Quiero que sepas algo, aún en medio de la enfermedad el Señor se glorifica en nuestra vida para ser de bendición a otras personas, en medio de esas dificultades Él pone a prueba nuestra fe y mira donde está nuestra confianza, te invito a que leas todo el capítulo de San Juan 9, sé que el Señor te va a hablar.

Esa prueba me permite hoy compartirte su palabra y mi testimonio para gloria del Dios

Termino con esto:

«Así que Dios ha hecho ambas cosas: la promesa y el juramento. Estas dos cosas no pueden cambiar, porque es imposible que Dios mienta. Por lo tanto, los que hemos acudido a él en busca de refugio podemos estar bien confiados aferrándonos a la esperanza que está delante de nosotros. Esta esperanza es un ancla firme y confiable para el alma; nos conduce a través de la cortina al santuario interior de Dios. Jesús ya entró allí por nosotros. Él ha llegado a ser nuestro eterno Sumo Sacerdote, según el orden de Melquisedec.»

Hebreos 6: 18-20

Jesús nos permite acceder al Padre y en el estar confiados, Él es nuestro refugio y esa esperanza es un ancla para nuestra alma, ¿sabes que es un ancla? Cuando un barco necesita mantenerse firme en un mismo sitio en medio de las olas y el viento se ancla para no moverse y no perder su objetivo, si no se anclara sería llevado por la corriente hacia donde no quiere ir, eso mismo es esta esperanza en nuestro Señor, es esa ancla que, en medio de las pruebas, el temor, la duda, la tristeza… nos sostiene firmes con la mirada en Cristo, nos mantiene anclados en nuestro Dios y por lo tanto refugiados en Él.

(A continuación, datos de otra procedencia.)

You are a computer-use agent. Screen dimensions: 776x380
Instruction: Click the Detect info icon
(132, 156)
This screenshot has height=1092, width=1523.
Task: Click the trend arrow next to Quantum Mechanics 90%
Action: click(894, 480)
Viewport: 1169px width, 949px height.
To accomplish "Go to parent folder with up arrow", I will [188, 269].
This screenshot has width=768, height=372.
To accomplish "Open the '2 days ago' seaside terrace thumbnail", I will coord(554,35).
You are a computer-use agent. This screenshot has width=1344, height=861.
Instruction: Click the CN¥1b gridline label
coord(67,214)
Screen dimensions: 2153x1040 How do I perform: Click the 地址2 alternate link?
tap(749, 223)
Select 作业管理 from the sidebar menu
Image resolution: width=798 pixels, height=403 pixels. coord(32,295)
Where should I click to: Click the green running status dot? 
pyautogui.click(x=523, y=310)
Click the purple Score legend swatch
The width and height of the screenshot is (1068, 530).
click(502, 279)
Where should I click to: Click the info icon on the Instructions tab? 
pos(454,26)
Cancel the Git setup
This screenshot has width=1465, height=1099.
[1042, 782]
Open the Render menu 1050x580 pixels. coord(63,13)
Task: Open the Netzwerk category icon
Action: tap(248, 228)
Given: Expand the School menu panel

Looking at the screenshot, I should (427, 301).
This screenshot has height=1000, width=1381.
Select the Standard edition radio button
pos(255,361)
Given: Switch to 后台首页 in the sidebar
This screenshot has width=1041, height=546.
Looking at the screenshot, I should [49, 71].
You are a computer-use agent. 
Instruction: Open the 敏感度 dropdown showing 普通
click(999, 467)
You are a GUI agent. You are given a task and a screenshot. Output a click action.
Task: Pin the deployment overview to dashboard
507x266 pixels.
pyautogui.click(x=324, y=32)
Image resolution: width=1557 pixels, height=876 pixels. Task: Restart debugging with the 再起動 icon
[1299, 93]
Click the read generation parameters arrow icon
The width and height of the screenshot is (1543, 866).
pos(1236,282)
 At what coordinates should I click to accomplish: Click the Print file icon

No permitas que la enfermedad te lleve como un barco sin ancla, al contrario, hoy te invito a que ores conmigo y te pares firme en esta esperanza: ¡En Dios estoy seguro! no importa lo que venga, si estoy o no enfermo, mi vida apunta a Cristo y en Él estoy completo, aun medio de la enfermedad yo confío en Él, estoy seguro, y mi vida glorificará su nombre, no dejaré de agradecerle y gritarle al mundo que Él es bueno, aunque esté en el valle más oscuro mi corazón confía en Él y según su voluntad que es buena, agradable y perfecta veré su mano poderosa en mí. ¡Amén!